In the fields the men were harvesting the ripened oats and barley, and the sound of their machines clattering, now low, now loud, came to his ears. Flies buzzed near him, and a kingbird clattered overhead. He noticed again, as he had many a time when a boy, that the softened sound of the far-off reaper was at times exactly like the hum of a bluebottle fly buzzing heedlessly about his ears.

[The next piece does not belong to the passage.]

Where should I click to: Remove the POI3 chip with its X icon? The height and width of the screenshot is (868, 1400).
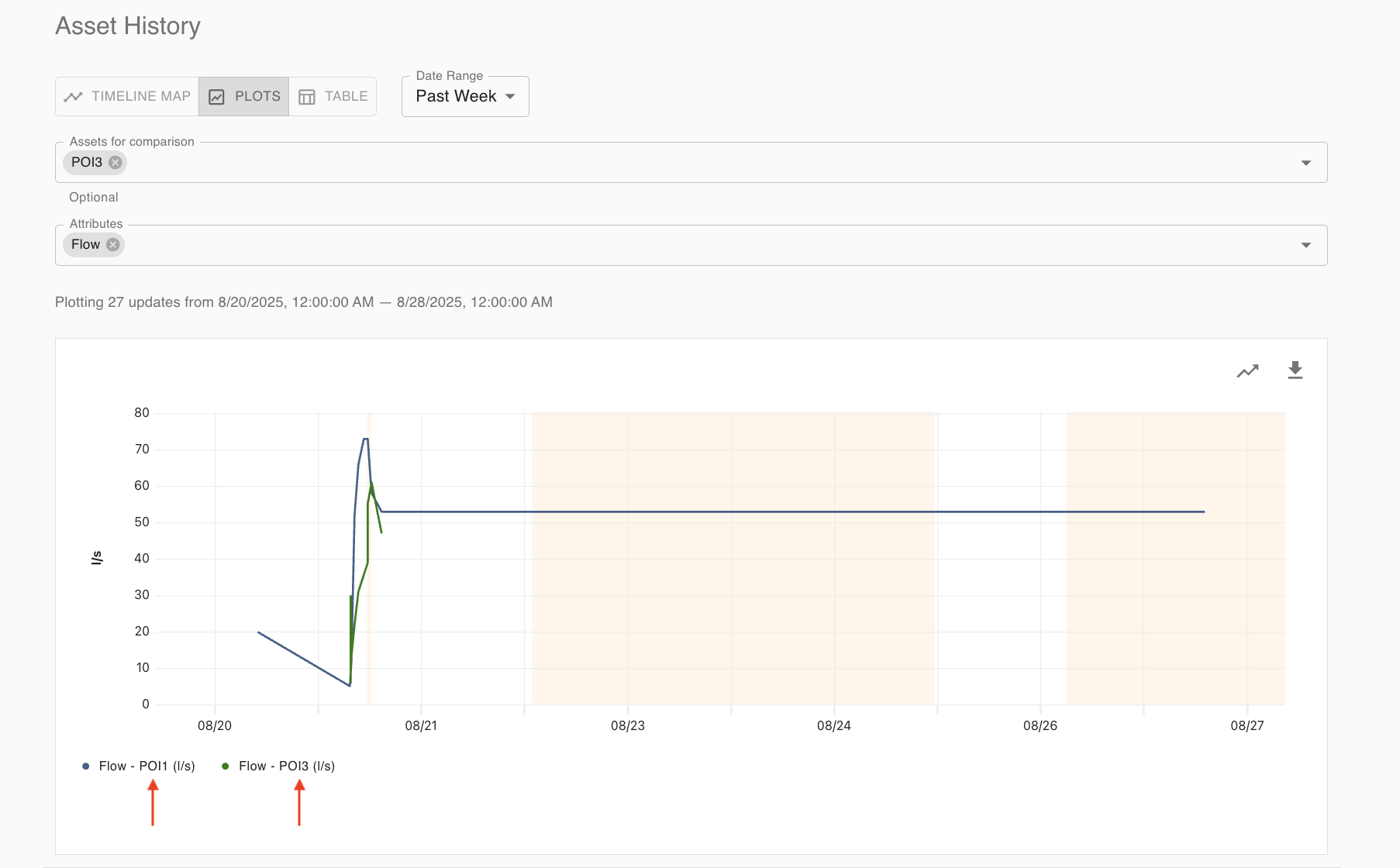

A slender and very handsome young man was shocking grain near the fence, working so desperately he did not see Will until greeted by him. He looked up, replied to the greeting, but kept on until he had finished his last stook; then he came to the shade of the tree and took off his hat.

"Nice day to sit under a tree and fish."

Will smiled. "I ought to know you, I suppose; I used to live here years ago."

"Guess not; we came in three years ago."

The young man was quick-spoken and pleasant to look at. Will felt freer with him.

"Are the Kinneys still living over there?" He nodded at a group of large buildings.

"Tom lives there. Old man lives with Ed. Tom ousted the old man some way, nobody seems to know how, and so he lives with Ed."

Will wanted to ask after Agnes, but hardly felt able. "I s'pose John Hannan is on his old farm?"

"Yes. Got a good crop this year."

Will looked again at the fields of rustling wheat over which the clouds rippled, and said with an air of conviction: "This lays over Arizony, dead sure."

"You're from Arizony, then?"

"Yes—a good ways from it," Will replied, in a way that stopped further question. "Good luck!" he added, as he walked on down the road toward the creek, musing.

"And the spring—I wonder if that's there yet. I'd like a drink." The sun seemed hotter than at noon, and he walked slowly. At the bridge that spanned the meadow brook, just where it widened over a sandy ford, he paused again. He hung over the rail and looked at the minnows swimming there.

"I wonder if they're the same identical chaps that used to boil and glitter there when I was a boy—looks so. Men change from one generation to another, but the fish remain the same. The same eternal procession of types. I suppose Darwin 'ud say their environment remains the same."

He hung for a long time over the railing, thinking of a vast number of things, mostly vague, flitting things, looking into the clear depths of the brook, and listening to the delicious liquid note of a blackbird swinging on the willow. Red lilies starred the grass with fire, and golden-rod and chicory grew everywhere; purple and orange and yellow-green the prevailing tints.

Suddenly a water-snake wriggled across the dark pool above the ford and the minnows disappeared under the shadow of the bridge. Then Will sighed, lifted his head and walked on. There seemed to be something prophetic in it, and he drew a long breath. That's the way his plans broke and faded away.

Human life does not move with the regularity of a clock. In living there are gaps and silences when the soul stands still in its flight through abysses—and there come times of trial and times of struggle when we grow old without knowing it. Body and soul change appallingly.

Seven years of hard, busy life had made changes in Will.

His face had grown bold, resolute, and rugged; some of its delicacy and all of its boyish quality was gone. His figure was stouter, erect as of old, but less graceful. He bore himself like a man accustomed to look out for himself in all kinds of places. It was only at times that there came into his deep eyes a preoccupied, almost sad, look which showed kinship with his old self.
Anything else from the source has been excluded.